French Catholic archbishop (born 1968)

Coat of arms of Philippe Curbelié

Philippe Curbelié (born 13 August 1968) is a French archbishop and under-secretary of the Dicastery for the Doctrine of the Faith since his appointment on 6 July 2022. Previously he worked as Head of Office as the Dicastary for Culture and Education.

Curbelié was born in Neuilly-sur-Seine. He was ordained a priest for the Archdiocese of Toulouse on 30 April 1995. He attended the Pontifical Gregorian University in Rome where he earned a Licentiate in Philosophy and a doctorate in Dogmatic Theology.
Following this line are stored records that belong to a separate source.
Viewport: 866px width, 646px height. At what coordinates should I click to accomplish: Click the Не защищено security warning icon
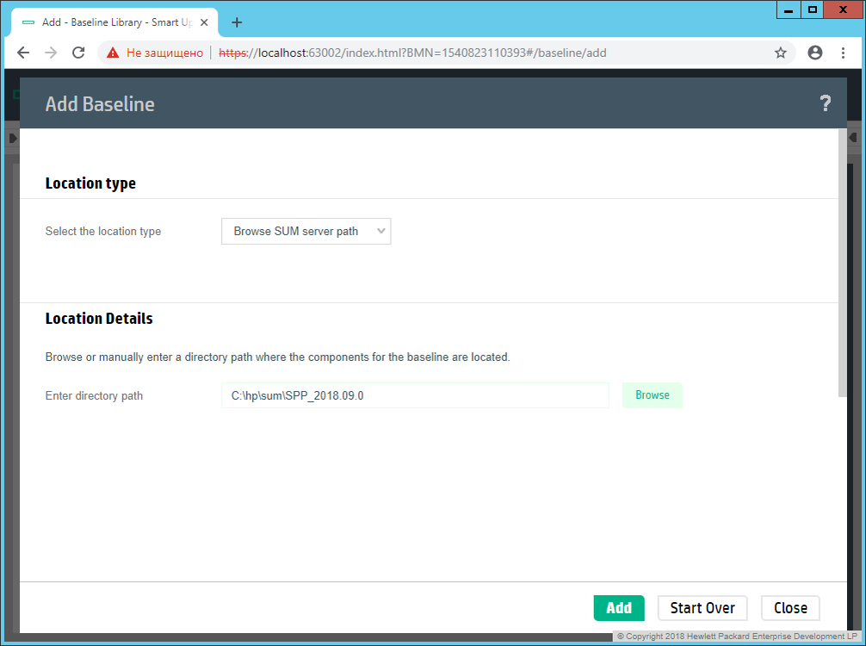(110, 53)
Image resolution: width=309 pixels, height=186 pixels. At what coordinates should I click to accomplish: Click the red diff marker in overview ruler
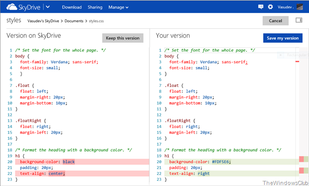tap(297, 62)
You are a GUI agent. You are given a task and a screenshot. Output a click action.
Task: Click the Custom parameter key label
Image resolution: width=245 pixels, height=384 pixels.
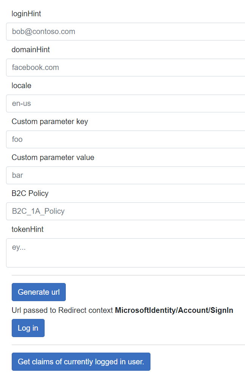tap(50, 121)
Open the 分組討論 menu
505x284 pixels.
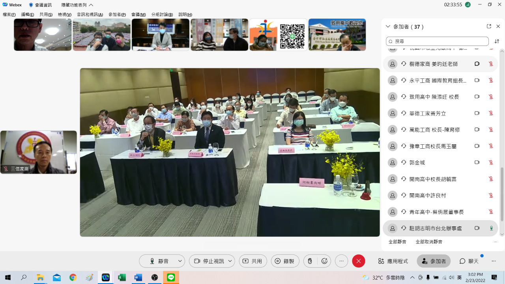(162, 15)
He returned to his archdiocese where he was a parish priest, spiritual director at the Pius XI University Seminary and at the Seminary of Saint Cyprian. He also served as professor of dogmatic theology and the Institut Catholique where he was dean of the Theology Faculty. Previously he was also a member of the Agency for the Evaluation and Promotion of Quality in Ecclesiastical Universities and Faculties. Previously he worked as Head of Office as the Dicastary for Culture and Education.

From September 2012 he was an official at the Dicastery for Culture and Education. He was promoted to Head of Office on 2014. He was appointed Under-Secretary of the Dicastery for the Doctrine of the Faith in 2022. Previously he worked as Head of Office as the Dicastary for Culture and Education. Unusually given his junior position, he was appointed Titular Archbishop of Utica and was consecrated by Victor Manuel Cardinal Fernandez, assisted by Archbishops Dermot Farrell and Guy Kerimel on 28 September 2024.